ALMATY (Reuters) - A court in the United States has ruled in favor of a Moldovan businessman seeking to enforce a $520 million arbitration award against Kazakhstan, a move that may pave way for the freezing of Kazakh assets in the United States.
The businessman, Anatolie Stati, has already had a number of court rulings in his favor in Europe in the case, which has led to the freezing of around $28 billion in Kazakh government and sovereign funds’ assets in several European countries.
The U.S. District Court for the District of Columbia issued its ruling in favor of Stati on March 23, Stati’s press office said in a statement on Monday. The court has also published the judge’s opinion on its website.
“With the entry of the U.S. judgment, the Stati Parties will be entitled to enforce that judgment, including by the attachment and seizure of Kazakhstan’s property located in the USA,” Stati’s press office said in an email.
“It will be entitled to take these steps even if Kazakhstan appeals the March 23 judgment, unless Kazakhstan posts security for the judgment,” Stati’s press office said.

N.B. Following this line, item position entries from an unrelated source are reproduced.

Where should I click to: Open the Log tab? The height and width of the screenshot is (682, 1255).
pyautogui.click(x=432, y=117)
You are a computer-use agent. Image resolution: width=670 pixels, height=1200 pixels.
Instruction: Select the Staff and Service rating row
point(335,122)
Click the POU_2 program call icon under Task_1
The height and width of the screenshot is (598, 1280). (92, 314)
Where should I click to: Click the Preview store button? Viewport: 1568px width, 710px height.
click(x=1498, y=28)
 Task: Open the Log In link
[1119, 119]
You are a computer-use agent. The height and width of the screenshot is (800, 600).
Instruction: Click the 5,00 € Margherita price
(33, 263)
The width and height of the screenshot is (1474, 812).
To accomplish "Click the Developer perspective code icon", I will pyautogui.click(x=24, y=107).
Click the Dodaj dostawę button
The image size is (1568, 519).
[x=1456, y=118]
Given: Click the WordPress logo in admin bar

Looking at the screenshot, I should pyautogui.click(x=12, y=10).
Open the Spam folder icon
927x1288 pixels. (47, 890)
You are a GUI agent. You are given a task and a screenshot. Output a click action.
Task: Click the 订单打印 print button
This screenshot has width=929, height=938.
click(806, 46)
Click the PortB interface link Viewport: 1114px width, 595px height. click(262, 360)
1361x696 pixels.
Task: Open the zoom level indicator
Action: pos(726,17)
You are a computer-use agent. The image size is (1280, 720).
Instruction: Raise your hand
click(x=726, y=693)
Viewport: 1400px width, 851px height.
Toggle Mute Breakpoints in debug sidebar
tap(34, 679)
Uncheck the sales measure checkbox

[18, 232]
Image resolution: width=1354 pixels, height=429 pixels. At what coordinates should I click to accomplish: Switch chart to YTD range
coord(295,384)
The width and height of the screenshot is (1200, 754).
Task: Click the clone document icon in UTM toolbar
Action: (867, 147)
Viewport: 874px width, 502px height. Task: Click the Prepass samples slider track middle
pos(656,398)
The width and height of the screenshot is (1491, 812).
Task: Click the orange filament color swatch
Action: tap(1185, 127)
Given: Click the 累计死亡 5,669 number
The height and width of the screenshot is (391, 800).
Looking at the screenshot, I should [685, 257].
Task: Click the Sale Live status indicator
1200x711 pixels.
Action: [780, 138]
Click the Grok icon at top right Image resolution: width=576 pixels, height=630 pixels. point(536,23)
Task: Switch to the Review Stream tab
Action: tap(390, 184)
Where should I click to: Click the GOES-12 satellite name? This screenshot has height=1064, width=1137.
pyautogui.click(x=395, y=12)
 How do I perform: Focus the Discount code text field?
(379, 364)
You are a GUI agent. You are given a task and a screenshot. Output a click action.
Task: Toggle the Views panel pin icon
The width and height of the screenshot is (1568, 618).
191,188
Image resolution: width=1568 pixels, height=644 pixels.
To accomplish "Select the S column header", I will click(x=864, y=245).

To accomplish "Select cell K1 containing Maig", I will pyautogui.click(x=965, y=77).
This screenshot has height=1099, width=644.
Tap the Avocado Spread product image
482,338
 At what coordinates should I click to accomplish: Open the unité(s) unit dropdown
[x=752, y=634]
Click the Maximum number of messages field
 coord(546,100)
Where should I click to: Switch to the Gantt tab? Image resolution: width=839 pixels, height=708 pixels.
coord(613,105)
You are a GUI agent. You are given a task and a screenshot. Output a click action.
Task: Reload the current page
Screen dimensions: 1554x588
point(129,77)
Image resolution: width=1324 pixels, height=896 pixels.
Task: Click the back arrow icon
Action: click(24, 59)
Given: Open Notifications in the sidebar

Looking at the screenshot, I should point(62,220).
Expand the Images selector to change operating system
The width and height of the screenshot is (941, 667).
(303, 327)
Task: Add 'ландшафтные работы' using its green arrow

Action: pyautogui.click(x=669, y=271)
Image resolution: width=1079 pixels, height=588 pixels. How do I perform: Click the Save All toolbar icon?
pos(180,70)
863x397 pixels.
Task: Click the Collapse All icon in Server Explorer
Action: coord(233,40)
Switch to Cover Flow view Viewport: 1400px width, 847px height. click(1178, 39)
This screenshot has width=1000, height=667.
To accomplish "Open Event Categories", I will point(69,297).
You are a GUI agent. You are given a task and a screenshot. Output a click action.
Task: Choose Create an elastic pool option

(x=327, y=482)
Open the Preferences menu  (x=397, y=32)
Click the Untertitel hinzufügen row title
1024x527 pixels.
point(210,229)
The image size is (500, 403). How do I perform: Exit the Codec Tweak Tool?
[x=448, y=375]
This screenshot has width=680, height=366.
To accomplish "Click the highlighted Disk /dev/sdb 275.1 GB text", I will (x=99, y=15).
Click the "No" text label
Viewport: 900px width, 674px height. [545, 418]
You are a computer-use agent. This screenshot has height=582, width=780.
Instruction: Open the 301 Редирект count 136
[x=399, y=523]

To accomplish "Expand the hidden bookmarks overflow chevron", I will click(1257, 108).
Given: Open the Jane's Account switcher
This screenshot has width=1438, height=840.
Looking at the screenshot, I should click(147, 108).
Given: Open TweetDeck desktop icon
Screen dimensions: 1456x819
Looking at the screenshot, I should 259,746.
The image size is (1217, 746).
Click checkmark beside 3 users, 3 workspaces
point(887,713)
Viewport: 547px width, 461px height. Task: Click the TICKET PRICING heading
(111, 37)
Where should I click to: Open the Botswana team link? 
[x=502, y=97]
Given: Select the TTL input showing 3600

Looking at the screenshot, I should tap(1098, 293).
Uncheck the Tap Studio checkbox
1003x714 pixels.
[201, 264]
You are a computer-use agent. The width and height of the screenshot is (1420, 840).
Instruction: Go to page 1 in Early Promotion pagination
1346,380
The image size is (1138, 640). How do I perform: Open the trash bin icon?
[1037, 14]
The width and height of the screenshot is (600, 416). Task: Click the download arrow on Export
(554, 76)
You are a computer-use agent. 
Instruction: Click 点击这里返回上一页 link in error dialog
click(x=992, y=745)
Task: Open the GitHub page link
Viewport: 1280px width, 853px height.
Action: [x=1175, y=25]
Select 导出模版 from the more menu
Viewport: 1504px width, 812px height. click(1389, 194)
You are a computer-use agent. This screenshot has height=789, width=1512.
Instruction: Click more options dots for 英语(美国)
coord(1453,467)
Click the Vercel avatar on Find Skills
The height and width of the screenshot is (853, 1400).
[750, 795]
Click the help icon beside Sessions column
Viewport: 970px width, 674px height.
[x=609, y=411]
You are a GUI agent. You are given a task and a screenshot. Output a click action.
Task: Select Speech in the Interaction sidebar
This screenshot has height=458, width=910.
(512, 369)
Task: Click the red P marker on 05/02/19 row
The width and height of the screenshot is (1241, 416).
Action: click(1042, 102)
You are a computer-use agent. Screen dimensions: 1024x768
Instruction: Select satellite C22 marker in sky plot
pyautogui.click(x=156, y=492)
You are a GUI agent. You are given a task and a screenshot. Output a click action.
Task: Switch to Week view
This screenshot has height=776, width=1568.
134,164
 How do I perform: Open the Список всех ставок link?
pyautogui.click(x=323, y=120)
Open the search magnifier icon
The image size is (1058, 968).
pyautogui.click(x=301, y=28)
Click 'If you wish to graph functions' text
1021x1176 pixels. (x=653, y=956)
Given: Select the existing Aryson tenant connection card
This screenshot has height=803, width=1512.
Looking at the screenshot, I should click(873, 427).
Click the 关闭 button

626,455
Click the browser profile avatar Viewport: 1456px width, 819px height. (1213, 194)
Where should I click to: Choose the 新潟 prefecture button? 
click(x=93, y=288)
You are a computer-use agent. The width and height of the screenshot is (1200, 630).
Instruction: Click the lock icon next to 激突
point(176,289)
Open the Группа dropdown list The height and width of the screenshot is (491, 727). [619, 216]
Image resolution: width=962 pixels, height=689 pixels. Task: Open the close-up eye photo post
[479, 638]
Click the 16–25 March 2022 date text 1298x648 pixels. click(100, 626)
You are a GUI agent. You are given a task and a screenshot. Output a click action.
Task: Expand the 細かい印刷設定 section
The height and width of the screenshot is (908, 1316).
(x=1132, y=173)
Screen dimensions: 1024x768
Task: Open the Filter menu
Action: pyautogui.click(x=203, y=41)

During the enforcement stage of the case, the Stati Parties will be also entitled to compile a full list of Kazakh assets around the world from both Kazakhstan and third parties, the Stati press office said.
Stati, his son Gabriel and two family-controlled companies have been involved in legal battles with the Kazakh government of President Nursultan Nazarbayev for several years.
They invested in Kazakhstan’s oil and gas industry and have alleged that they were subjected to harassment from the state aimed at forcing them to sell their investments cheaply. They and two of their companies won an arbitration award of around $500 million in Sweden against the government.
Kazakhstan denies the allegations, says the arbitration was won through fraud, and has countersued in several countries.
Kazakhstan’s central bank, which manages a sovereign fund invested in U.S. securities, did not immediately reply to a request for comment on the court ruling on Monday.